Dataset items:

- Opening Delimiter -

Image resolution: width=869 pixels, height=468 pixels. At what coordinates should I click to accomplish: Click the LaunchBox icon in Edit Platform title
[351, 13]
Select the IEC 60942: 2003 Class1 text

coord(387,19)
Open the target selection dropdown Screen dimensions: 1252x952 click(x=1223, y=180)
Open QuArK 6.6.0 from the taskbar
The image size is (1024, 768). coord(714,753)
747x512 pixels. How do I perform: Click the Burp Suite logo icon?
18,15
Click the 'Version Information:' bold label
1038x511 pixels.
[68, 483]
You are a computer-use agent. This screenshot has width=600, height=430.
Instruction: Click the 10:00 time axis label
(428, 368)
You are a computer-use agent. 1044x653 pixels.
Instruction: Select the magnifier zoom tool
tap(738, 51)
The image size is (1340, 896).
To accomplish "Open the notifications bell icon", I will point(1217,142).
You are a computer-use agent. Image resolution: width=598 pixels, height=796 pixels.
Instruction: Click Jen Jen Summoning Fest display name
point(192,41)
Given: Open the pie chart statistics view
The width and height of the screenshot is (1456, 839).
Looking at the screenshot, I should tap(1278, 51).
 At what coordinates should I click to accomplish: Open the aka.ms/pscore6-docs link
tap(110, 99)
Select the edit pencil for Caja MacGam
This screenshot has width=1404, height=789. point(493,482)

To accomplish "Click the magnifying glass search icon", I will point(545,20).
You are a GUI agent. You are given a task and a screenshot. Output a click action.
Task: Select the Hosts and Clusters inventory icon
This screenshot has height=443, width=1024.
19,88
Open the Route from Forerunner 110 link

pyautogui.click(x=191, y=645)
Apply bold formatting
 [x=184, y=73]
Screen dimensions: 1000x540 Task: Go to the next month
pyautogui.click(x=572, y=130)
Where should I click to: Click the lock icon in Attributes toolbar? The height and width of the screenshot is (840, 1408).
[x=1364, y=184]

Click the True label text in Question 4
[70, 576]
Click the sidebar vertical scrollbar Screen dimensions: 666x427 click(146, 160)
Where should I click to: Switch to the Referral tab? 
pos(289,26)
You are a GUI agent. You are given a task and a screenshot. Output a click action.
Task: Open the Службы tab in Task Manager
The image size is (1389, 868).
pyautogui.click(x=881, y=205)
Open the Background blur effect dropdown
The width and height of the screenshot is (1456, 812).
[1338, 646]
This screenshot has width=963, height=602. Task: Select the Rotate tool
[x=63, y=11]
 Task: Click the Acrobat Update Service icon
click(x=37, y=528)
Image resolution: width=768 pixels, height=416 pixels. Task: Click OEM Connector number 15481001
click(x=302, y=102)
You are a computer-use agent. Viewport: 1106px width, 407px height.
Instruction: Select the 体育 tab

- Closing Delimiter -

Reproduce the entries exactly as they appear.

RESPONSE TO THIS TASK:
Image resolution: width=869 pixels, height=468 pixels. At what coordinates should I click to accomplish: Click the LaunchBox icon in Edit Platform title
[351, 13]
Select the IEC 60942: 2003 Class1 text

coord(387,19)
Open the target selection dropdown Screen dimensions: 1252x952 click(x=1223, y=180)
Open QuArK 6.6.0 from the taskbar
The image size is (1024, 768). coord(714,753)
747x512 pixels. How do I perform: Click the Burp Suite logo icon?
18,15
Click the 'Version Information:' bold label
1038x511 pixels.
[68, 483]
You are a computer-use agent. This screenshot has width=600, height=430.
Instruction: Click the 10:00 time axis label
(428, 368)
You are a computer-use agent. 1044x653 pixels.
Instruction: Select the magnifier zoom tool
tap(738, 51)
The image size is (1340, 896).
To accomplish "Open the notifications bell icon", I will point(1217,142).
You are a computer-use agent. Image resolution: width=598 pixels, height=796 pixels.
Instruction: Click Jen Jen Summoning Fest display name
point(192,41)
Given: Open the pie chart statistics view
The width and height of the screenshot is (1456, 839).
Looking at the screenshot, I should tap(1278, 51).
 At what coordinates should I click to accomplish: Open the aka.ms/pscore6-docs link
tap(110, 99)
Select the edit pencil for Caja MacGam
This screenshot has width=1404, height=789. point(493,482)

To accomplish "Click the magnifying glass search icon", I will point(545,20).
You are a GUI agent. You are given a task and a screenshot. Output a click action.
Task: Select the Hosts and Clusters inventory icon
This screenshot has height=443, width=1024.
19,88
Open the Route from Forerunner 110 link

pyautogui.click(x=191, y=645)
Apply bold formatting
 [x=184, y=73]
Screen dimensions: 1000x540 Task: Go to the next month
pyautogui.click(x=572, y=130)
Where should I click to: Click the lock icon in Attributes toolbar? The height and width of the screenshot is (840, 1408).
[x=1364, y=184]

Click the True label text in Question 4
[70, 576]
Click the sidebar vertical scrollbar Screen dimensions: 666x427 click(146, 160)
Where should I click to: Switch to the Referral tab? 
pos(289,26)
You are a GUI agent. You are given a task and a screenshot. Output a click action.
Task: Open the Службы tab in Task Manager
The image size is (1389, 868).
pyautogui.click(x=881, y=205)
Open the Background blur effect dropdown
The width and height of the screenshot is (1456, 812).
[1338, 646]
This screenshot has width=963, height=602. Task: Select the Rotate tool
[x=63, y=11]
 Task: Click the Acrobat Update Service icon
click(x=37, y=528)
Image resolution: width=768 pixels, height=416 pixels. Task: Click OEM Connector number 15481001
click(x=302, y=102)
You are a computer-use agent. Viewport: 1106px width, 407px height.
Instruction: Select the 体育 tab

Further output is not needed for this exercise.